Written by; Jenny McQueen, director outreach
We are continuously inspired by the young women in BC who are starting science clubs and initiating conferences. We want to foster this leadership and have thus launched a new program to send science workshop kits to science clubs and science conferences throughout Canada. Our inaugural workshop kit was tested this past December by a science club at Frank Hurt Secondary School in Surrey. Becca Lim, our brave test pilot, ran a workshop on the scientific process. Becca had been a participant in this workshop when it was run at Science Expo in November.
In this workshop, participants are asked to figure out the inner workings of a “whatchamacallit” tube. Participants can explore it any way they would like without opening it. At the end of the workshop the question is posed, “is this like doing science?”. I will let Becca explain what happened.
“When asked about the process they followed that day compared to the process taught in school, many agreed that they followed the same general pattern, but this activity was not as formal, and was more realistic to what everyday scientific thinking is like. For example, they came up with a hypothesis by tinkering with the tubes, and once they built their design, they could decide if their hypothesis was supported or not – but they weren’t consciously moving through a step-by-step process or writing up a lab report.
Something I noticed was the similarity between their designs and the designs students created at Science Expo. The more people’s ideas seem to agree with other’s ideas, the closer to the actual solution I think we come.”

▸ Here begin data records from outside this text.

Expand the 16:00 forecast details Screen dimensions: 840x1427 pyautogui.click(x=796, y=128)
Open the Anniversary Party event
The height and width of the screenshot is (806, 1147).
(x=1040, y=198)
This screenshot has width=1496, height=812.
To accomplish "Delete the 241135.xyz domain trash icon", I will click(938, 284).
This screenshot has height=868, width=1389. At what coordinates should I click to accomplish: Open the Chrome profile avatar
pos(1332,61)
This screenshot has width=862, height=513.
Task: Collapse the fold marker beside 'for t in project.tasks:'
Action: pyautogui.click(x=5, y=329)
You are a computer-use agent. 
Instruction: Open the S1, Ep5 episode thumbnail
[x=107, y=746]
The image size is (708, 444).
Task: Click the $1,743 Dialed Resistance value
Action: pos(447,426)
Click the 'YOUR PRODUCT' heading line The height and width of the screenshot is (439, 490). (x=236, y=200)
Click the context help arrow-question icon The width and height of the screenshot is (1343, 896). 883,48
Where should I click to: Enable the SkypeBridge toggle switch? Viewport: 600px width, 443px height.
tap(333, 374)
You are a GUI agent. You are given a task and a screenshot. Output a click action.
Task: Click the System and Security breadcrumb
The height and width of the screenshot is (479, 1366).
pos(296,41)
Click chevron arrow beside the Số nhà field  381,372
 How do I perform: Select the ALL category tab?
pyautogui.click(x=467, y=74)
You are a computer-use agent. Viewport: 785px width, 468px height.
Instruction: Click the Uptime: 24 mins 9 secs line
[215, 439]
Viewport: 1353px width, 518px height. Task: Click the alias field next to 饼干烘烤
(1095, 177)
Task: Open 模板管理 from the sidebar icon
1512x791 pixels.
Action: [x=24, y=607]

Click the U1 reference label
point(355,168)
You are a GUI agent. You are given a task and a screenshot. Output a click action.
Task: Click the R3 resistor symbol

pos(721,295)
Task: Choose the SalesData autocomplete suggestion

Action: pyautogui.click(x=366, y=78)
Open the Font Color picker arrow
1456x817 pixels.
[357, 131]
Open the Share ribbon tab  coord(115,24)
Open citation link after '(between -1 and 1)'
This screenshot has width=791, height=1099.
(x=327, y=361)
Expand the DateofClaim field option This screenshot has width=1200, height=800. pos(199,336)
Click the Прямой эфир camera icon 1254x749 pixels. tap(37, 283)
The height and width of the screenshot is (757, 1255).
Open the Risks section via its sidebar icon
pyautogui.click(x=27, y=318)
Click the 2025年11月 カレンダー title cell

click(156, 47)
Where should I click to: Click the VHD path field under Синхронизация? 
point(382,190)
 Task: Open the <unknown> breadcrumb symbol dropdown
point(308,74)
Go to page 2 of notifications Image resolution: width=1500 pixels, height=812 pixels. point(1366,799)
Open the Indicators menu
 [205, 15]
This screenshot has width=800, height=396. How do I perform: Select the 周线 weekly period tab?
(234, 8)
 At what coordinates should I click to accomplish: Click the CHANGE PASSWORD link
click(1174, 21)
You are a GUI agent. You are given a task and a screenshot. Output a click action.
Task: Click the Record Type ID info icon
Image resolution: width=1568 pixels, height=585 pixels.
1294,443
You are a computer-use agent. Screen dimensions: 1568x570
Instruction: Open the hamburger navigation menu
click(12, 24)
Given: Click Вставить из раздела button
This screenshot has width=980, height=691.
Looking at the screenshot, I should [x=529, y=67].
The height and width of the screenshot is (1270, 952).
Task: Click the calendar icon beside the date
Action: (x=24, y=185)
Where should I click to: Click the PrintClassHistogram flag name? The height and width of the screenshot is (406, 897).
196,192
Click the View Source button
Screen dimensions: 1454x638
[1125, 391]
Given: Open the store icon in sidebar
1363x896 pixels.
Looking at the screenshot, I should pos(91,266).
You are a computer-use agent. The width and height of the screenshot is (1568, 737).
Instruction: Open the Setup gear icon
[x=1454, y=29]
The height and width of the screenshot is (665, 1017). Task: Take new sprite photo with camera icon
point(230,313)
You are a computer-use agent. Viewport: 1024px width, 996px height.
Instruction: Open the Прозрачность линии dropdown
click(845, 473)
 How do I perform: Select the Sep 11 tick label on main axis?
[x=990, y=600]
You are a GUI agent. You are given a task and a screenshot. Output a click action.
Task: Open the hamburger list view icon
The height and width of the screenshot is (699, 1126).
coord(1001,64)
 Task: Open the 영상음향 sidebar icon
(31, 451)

What I like about Becca’s observations is that she has pinpointed two parts of science that are often overlooked in high school science classes. Hypotheses are usually developed after a bit of playing around, making observations and acquiring knowledge. Arriving in a science class with a carefully pre-selected hypothesis doesn’t give students a chance to come up with a question to test. Which can be an exhilarating and deeply personal part of doing science. The second observation made was that by sharing ideas they got closer to a better answer which highlights an essential part of the scientific process. The culture of sharing information through conferences, meetings, posters, publications and even over coffee is critical to doing good science.